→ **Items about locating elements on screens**
────────────────────────────────────────

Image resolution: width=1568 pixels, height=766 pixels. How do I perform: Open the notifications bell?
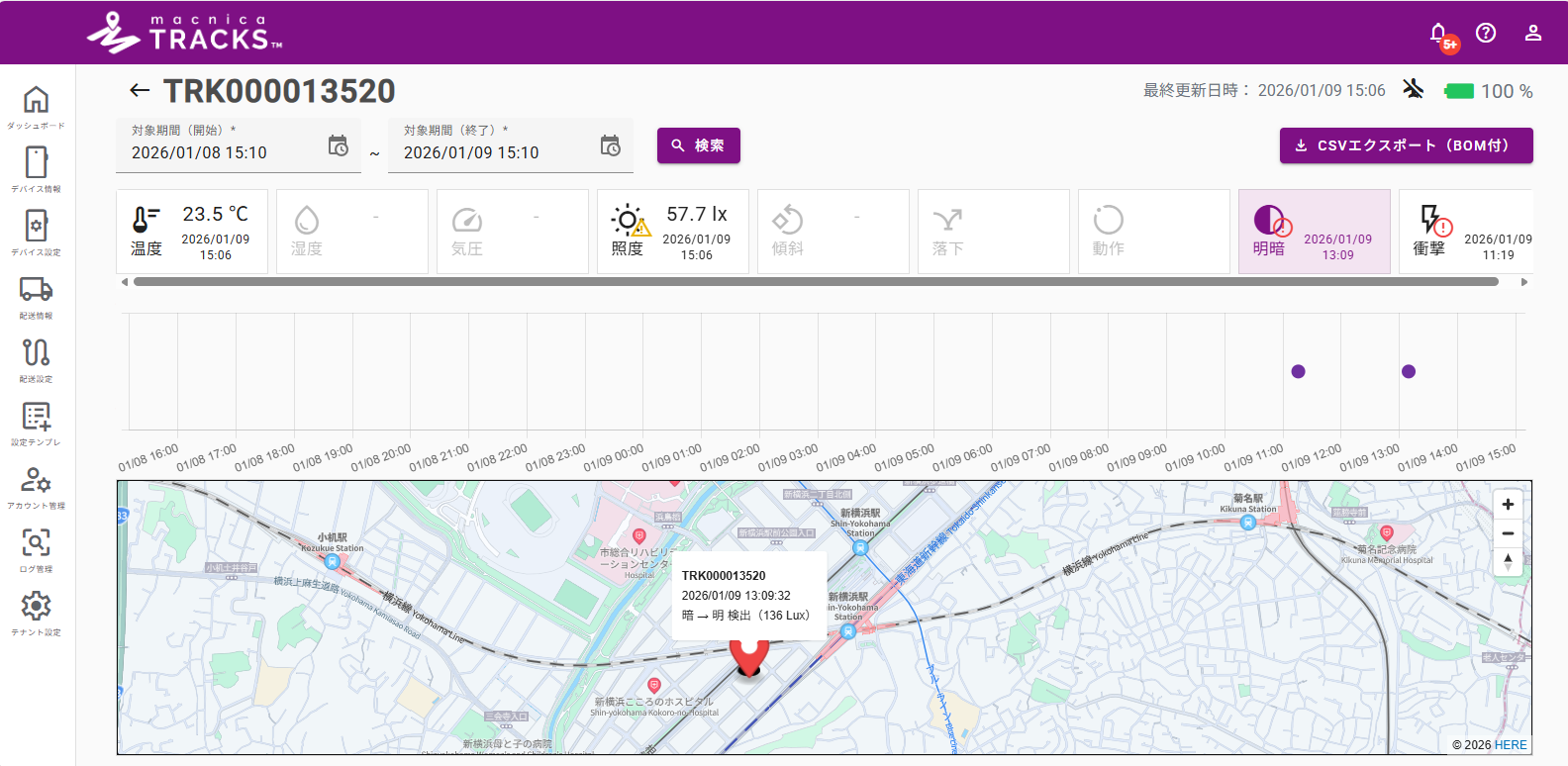tap(1438, 33)
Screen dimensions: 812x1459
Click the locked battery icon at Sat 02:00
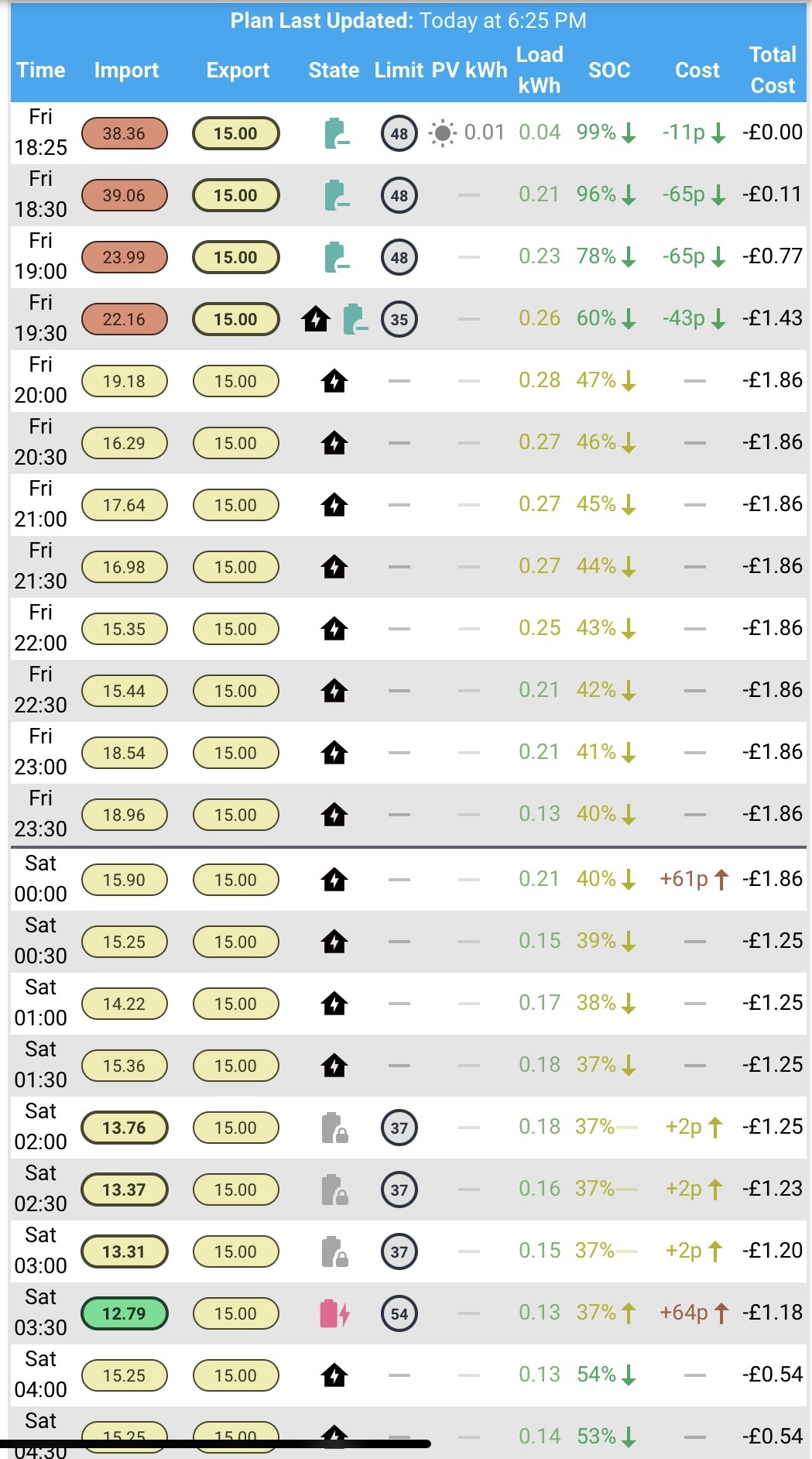[x=335, y=1128]
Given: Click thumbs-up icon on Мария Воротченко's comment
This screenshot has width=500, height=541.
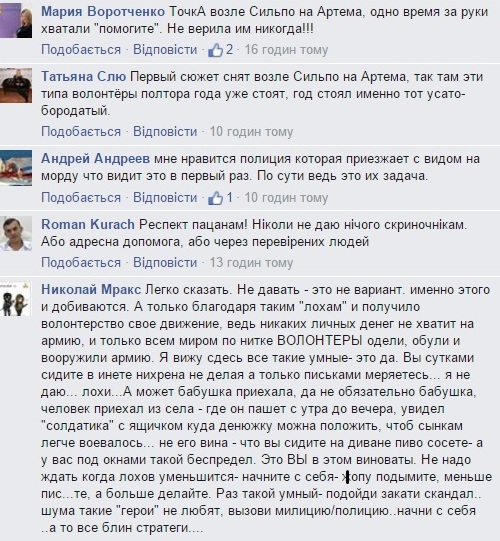Looking at the screenshot, I should coord(216,50).
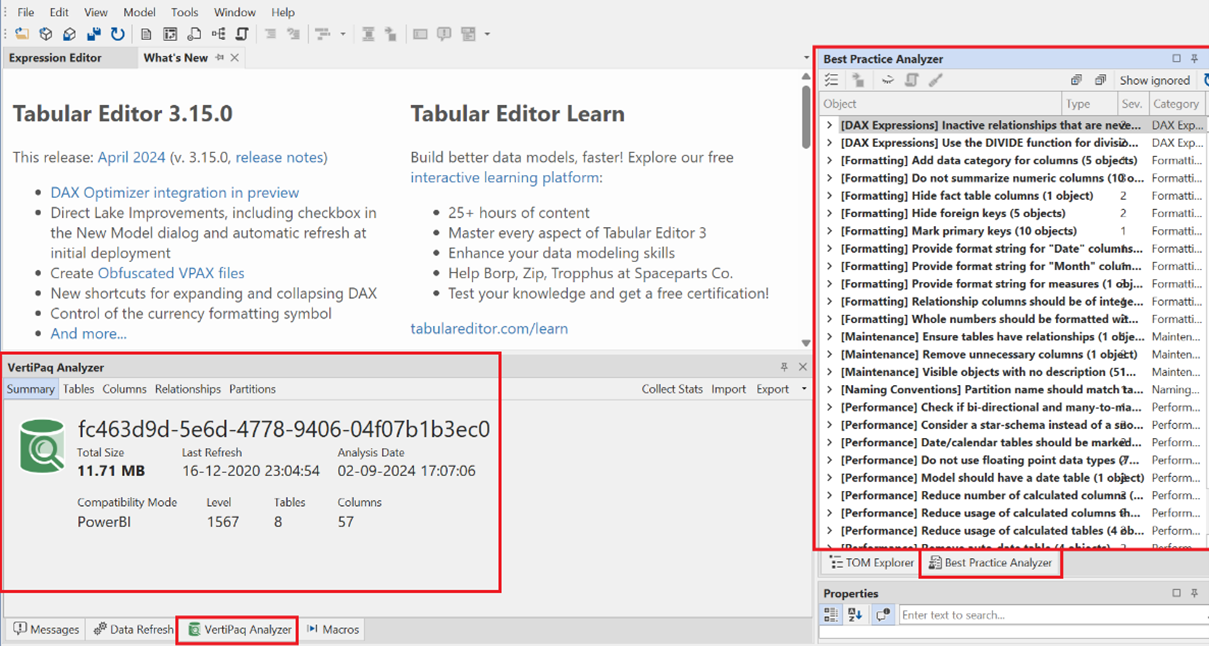
Task: Switch to the Tables tab in VertiPaq Analyzer
Action: point(78,388)
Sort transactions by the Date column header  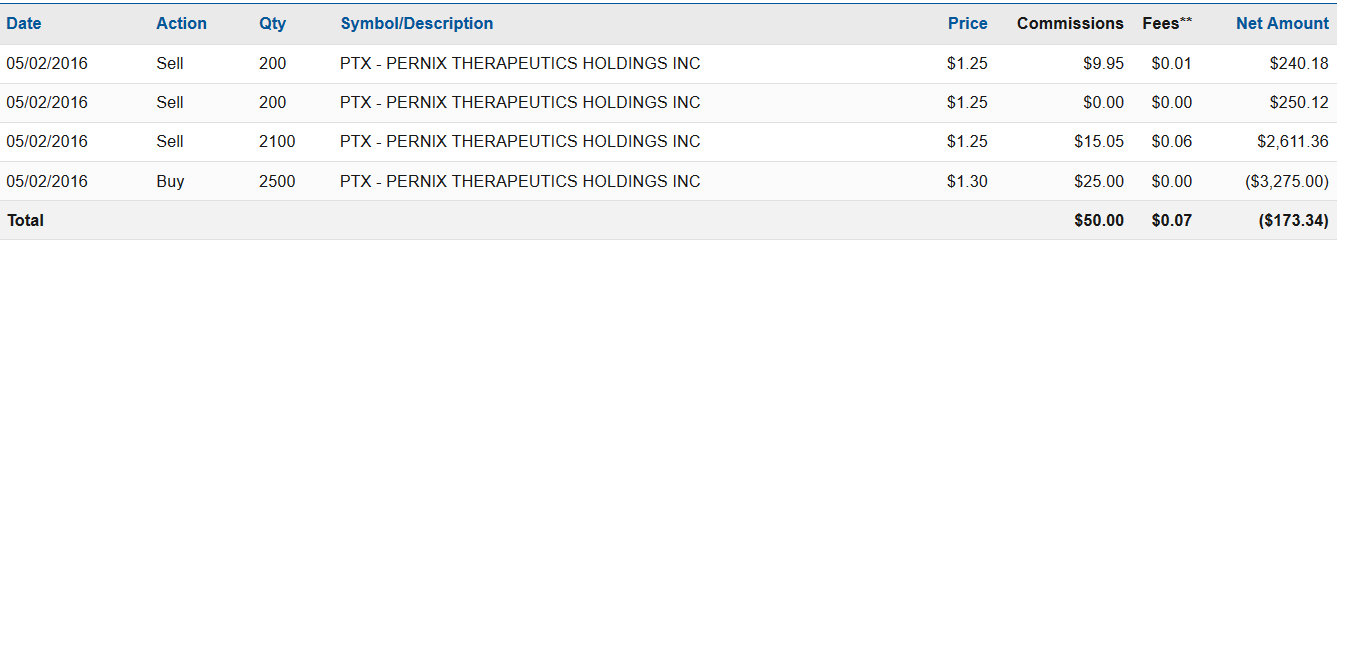coord(24,23)
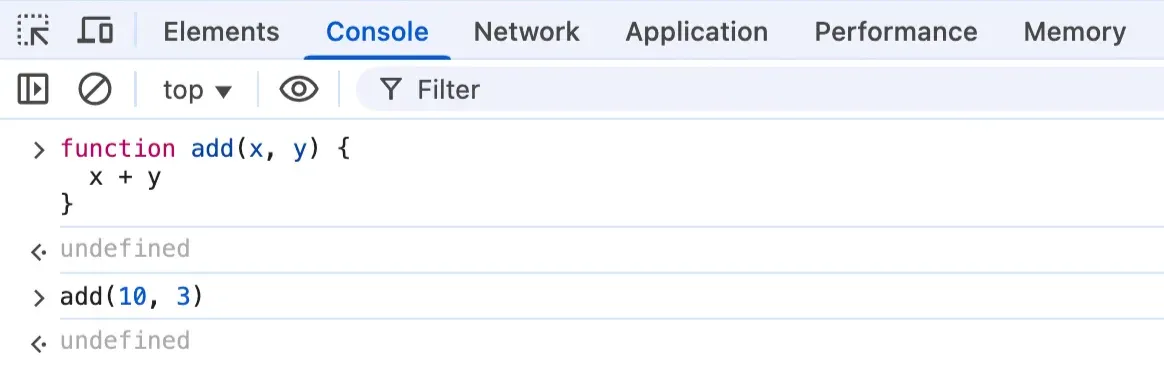Click the function add input chevron
The height and width of the screenshot is (366, 1164).
[x=39, y=149]
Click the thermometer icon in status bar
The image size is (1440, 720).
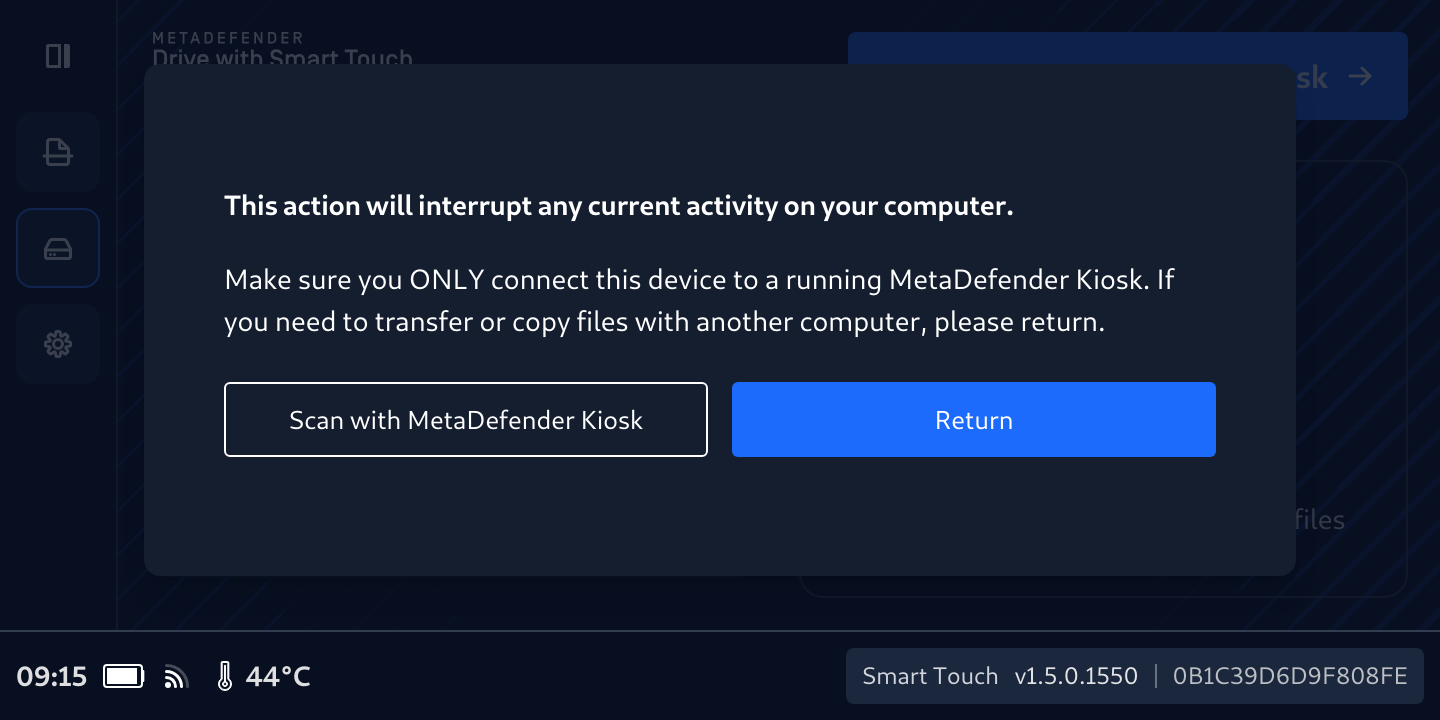(x=225, y=677)
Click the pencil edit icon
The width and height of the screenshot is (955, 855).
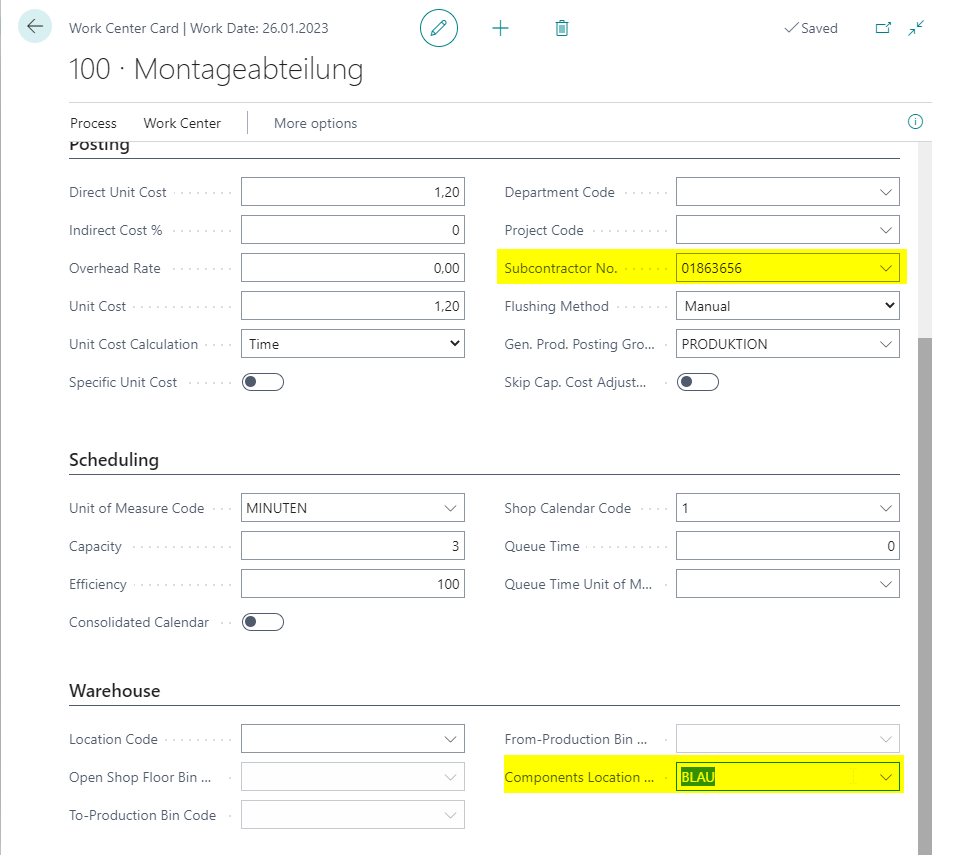(x=439, y=28)
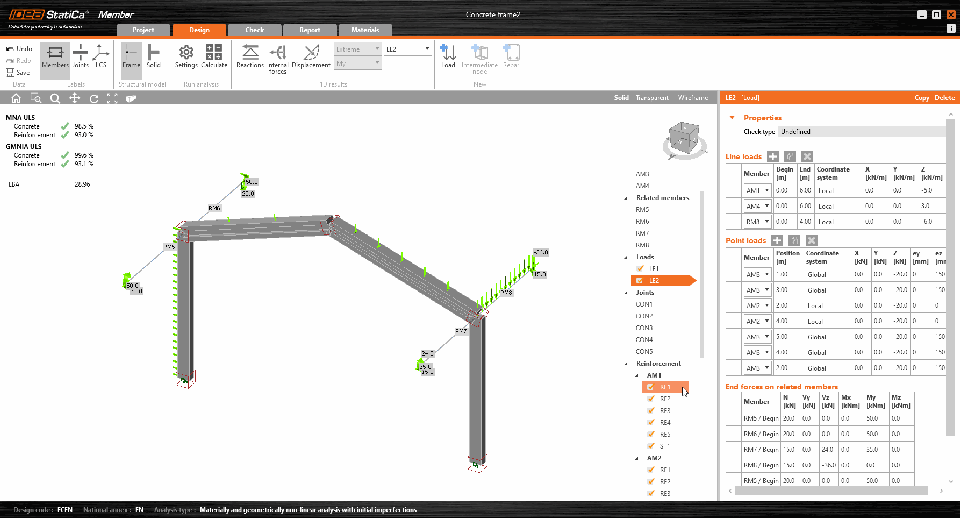Switch to the Materials tab
This screenshot has height=518, width=960.
click(366, 30)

────────────────────────────────────────

Copy the items from the line containing "Click the pencil edit icon" through the end of the items, replacing "pencil" with "pen" and leaving everything else unchanged. Omit the pictures from your copy.

→ **Expected answer**
Click the pen edit icon
The width and height of the screenshot is (955, 855).
(x=439, y=28)
Switch to the Materials tab
This screenshot has height=518, width=960.
click(366, 30)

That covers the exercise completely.